The next 5 years will certainly bring us to a better understanding of how to target existing rescue therapy. Results of controlled trials comparing CyA to infliximab, with careful subgroup analysis and appropriate follow-up, will allow us to direct therapy to the groups of patients who will benefit most from one or the other agent. Monitoring of basic clinical and laboratory parameters will help identify high-risk patients, and the coming years may see the addition of more-specific molecular markers (e.g., fecal calprotectin) to further enhance prognostication.

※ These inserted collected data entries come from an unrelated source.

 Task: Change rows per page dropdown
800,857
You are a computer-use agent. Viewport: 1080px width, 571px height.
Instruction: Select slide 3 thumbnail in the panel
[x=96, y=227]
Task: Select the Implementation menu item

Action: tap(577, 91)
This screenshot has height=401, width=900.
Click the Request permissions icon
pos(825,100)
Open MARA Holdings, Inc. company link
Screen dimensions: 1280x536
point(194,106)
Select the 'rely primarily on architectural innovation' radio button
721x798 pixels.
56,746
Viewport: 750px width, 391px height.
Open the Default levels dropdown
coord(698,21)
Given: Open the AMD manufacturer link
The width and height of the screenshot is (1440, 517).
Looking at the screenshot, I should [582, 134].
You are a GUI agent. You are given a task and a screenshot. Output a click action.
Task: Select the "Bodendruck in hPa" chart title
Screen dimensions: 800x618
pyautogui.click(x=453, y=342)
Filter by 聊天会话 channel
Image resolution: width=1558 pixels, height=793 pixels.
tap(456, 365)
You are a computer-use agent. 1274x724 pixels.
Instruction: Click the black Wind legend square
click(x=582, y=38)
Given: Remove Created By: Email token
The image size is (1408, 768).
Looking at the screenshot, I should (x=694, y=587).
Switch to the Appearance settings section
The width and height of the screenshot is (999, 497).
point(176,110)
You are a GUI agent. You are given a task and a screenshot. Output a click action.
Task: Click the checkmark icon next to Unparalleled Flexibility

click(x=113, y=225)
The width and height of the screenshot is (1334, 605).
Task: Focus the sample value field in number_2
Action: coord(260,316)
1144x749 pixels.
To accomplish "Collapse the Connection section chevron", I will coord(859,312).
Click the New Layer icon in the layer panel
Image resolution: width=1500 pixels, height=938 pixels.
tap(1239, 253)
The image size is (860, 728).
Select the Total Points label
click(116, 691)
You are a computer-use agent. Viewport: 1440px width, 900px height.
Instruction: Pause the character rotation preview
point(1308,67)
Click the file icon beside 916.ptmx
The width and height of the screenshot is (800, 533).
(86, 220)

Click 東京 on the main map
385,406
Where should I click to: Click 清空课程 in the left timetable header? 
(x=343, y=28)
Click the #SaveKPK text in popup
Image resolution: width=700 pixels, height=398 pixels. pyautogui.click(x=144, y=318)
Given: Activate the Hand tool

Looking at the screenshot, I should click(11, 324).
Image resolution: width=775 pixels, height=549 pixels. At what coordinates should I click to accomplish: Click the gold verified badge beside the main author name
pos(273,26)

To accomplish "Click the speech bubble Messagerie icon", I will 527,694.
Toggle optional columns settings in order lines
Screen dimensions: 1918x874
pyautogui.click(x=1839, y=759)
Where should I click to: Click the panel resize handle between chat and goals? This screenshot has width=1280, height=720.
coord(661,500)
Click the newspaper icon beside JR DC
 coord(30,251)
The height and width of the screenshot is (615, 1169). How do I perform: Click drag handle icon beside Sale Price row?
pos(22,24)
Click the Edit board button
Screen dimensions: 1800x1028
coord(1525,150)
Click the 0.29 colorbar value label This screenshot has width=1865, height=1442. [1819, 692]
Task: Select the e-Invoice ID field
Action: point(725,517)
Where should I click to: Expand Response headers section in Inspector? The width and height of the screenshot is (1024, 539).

One area where meaningful progress may be possible in the coming years is in our understanding of what triggers flares of UC and, in particular, what specific triggers are associated with steroid-refractory disease activity. Recent advances have demonstrated the importance of infections, such as cytomegalovirus infections. Infections with other specific pathogens, or alterations in the endogenous colonic microflora, may be significant, and an understanding of such factors may also open new therapeutic avenues. Broadly speaking, improvement of the maintenance of remission, with the goal of minimizing the risk of severe flares, is perhaps the area with the greatest potential yield.